Edit: $15 at MEC, $17.5 for the stainless one.

http://www.mec.ca/Products/product_...T<>prd_id=845524442419673&bmUID=1204149675708


----------



## jzmtl (Feb 27, 2008)

MEC is on the other side of the island right through the whole metropolitian/traffic jam area, I don't have membership either since I never shop there.


----------



## powernoodle (Feb 27, 2008)




----------



## jzmtl (Feb 27, 2008)

I ended up not using any oil because it's messy.

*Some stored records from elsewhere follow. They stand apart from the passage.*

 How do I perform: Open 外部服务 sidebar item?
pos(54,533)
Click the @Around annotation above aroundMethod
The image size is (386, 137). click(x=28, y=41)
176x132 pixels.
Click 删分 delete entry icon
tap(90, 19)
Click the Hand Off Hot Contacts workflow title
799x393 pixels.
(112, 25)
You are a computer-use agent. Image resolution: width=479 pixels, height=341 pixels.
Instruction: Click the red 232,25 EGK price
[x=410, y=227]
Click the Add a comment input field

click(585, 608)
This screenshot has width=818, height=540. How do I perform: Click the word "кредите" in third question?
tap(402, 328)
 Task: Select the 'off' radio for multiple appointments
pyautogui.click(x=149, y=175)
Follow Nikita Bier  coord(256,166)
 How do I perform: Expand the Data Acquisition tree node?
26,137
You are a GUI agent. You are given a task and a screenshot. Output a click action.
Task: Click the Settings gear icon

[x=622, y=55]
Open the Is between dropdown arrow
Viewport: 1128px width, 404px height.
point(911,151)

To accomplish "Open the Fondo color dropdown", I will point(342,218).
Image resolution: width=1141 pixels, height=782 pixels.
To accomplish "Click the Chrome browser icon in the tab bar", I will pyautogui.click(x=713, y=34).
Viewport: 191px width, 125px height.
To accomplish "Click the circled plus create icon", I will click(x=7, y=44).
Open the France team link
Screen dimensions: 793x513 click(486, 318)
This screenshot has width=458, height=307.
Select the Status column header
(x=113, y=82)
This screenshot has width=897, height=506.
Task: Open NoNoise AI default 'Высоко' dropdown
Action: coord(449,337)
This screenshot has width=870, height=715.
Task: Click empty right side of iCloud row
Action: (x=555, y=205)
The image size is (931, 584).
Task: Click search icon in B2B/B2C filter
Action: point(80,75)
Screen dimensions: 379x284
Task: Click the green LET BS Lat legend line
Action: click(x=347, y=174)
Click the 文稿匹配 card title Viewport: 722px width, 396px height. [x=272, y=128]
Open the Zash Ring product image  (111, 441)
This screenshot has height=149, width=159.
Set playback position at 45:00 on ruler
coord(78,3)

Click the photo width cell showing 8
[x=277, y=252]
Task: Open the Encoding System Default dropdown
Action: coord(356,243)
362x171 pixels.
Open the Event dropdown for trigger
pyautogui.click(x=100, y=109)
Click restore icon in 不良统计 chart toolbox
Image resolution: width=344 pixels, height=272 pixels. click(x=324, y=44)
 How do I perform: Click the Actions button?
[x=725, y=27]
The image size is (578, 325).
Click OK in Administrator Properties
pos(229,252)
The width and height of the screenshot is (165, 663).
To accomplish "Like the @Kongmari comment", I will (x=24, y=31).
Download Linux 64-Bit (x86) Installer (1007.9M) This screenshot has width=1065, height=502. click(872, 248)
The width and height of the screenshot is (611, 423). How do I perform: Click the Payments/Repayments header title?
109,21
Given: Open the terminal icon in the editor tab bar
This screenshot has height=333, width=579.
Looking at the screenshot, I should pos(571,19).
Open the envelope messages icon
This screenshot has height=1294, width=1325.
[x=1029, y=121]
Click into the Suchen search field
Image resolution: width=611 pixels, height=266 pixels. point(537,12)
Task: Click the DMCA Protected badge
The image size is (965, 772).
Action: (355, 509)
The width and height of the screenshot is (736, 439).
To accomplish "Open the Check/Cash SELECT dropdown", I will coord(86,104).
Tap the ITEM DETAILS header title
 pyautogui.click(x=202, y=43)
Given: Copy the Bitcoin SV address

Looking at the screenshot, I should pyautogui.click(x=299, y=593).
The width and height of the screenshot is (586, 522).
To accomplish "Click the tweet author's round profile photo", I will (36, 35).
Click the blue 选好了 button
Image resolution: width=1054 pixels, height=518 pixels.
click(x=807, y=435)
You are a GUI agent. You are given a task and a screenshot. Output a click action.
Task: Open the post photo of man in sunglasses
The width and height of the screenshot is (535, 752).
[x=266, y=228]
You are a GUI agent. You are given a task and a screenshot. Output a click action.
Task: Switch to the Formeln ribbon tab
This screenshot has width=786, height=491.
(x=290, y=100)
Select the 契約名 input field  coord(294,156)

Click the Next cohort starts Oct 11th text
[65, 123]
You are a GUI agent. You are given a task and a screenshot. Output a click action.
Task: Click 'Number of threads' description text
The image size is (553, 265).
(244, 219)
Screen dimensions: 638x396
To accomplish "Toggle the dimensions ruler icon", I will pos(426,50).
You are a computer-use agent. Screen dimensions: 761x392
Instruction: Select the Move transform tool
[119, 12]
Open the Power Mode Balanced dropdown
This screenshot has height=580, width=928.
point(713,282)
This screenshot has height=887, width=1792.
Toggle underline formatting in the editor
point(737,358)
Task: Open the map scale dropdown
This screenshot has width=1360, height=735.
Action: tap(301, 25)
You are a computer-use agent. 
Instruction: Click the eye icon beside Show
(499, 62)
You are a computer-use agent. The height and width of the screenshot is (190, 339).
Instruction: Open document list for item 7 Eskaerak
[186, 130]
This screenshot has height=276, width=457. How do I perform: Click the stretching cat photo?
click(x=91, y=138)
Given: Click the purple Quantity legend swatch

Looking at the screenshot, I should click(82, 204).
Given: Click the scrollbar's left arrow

I applied a thin layer of wax to both handle and blade, now water beads up and slide right off, and pivot is much smoother.


----------



## Russianesq (Feb 27, 2008)

*Opinel = great knife for the price :twothumbs*


----------



## cutlerylover (Feb 27, 2008)

I get my opinels from smokey mountain knife works for under $10...but you have to figure in shipping too...Hereis a vid I made on a #8 stainless with etched handle...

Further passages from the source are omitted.